[Data to use Boundary: Start]
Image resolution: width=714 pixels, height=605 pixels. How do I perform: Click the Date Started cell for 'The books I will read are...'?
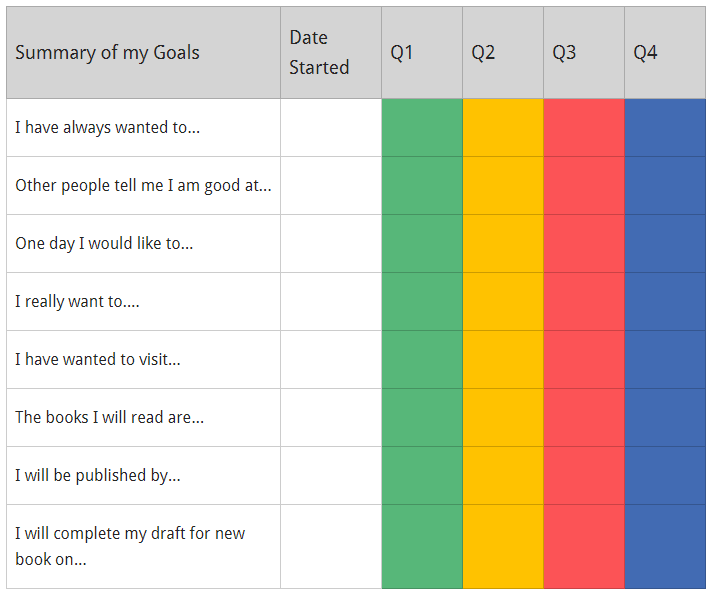tap(331, 417)
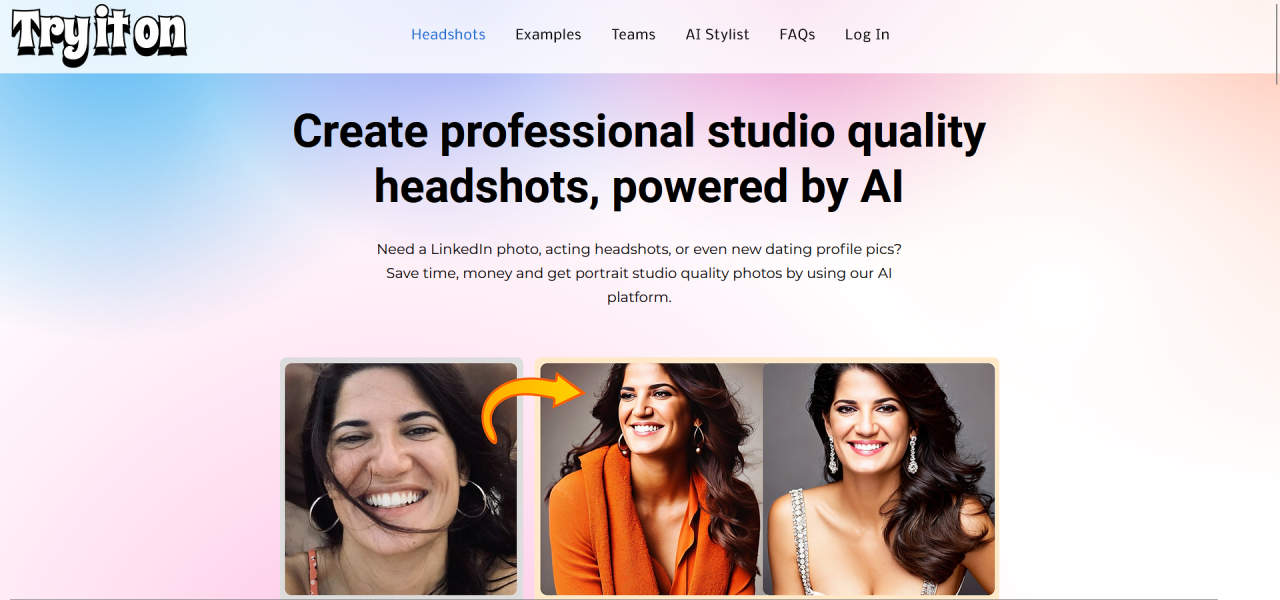
Task: Click the Try it on logo
Action: click(x=99, y=36)
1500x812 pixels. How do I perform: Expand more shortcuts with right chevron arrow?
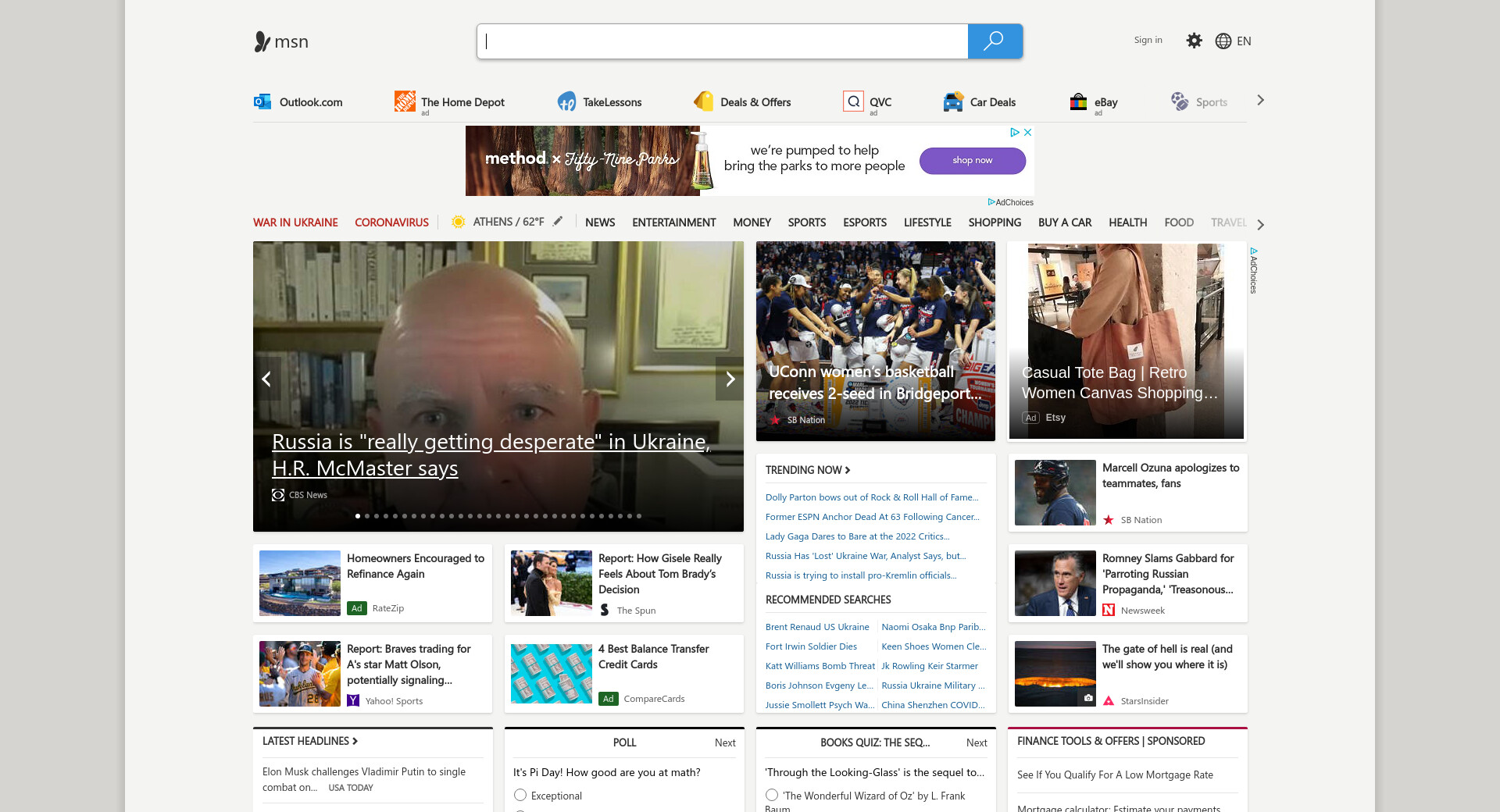pyautogui.click(x=1260, y=101)
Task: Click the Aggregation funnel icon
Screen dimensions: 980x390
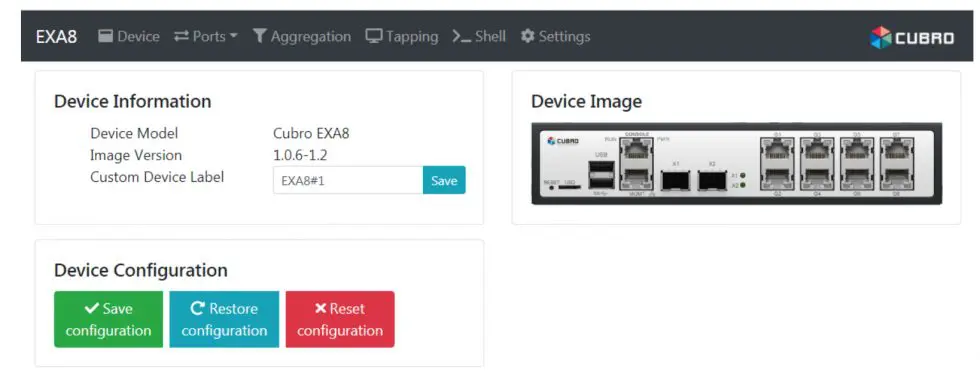Action: [x=260, y=36]
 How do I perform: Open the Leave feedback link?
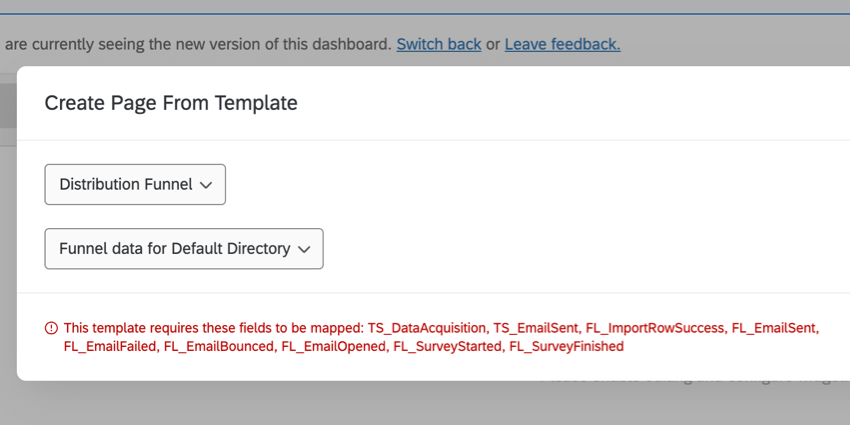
[Data to use Boundary: End]
▸ Assigned task
All entries above should be printed exactly, though without their pictures.

▸ Task answer
Image resolution: width=714 pixels, height=605 pixels. How do I perform: Click the Date Started cell for 'The books I will read are...'?
tap(331, 417)
Task: Click the Try it on logo
Action: click(x=99, y=36)
1500x812 pixels. How do I perform: Expand more shortcuts with right chevron arrow?
pyautogui.click(x=1260, y=101)
Task: Click the Aggregation funnel icon
Screen dimensions: 980x390
Action: [x=260, y=36]
 How do I perform: Open the Leave feedback link?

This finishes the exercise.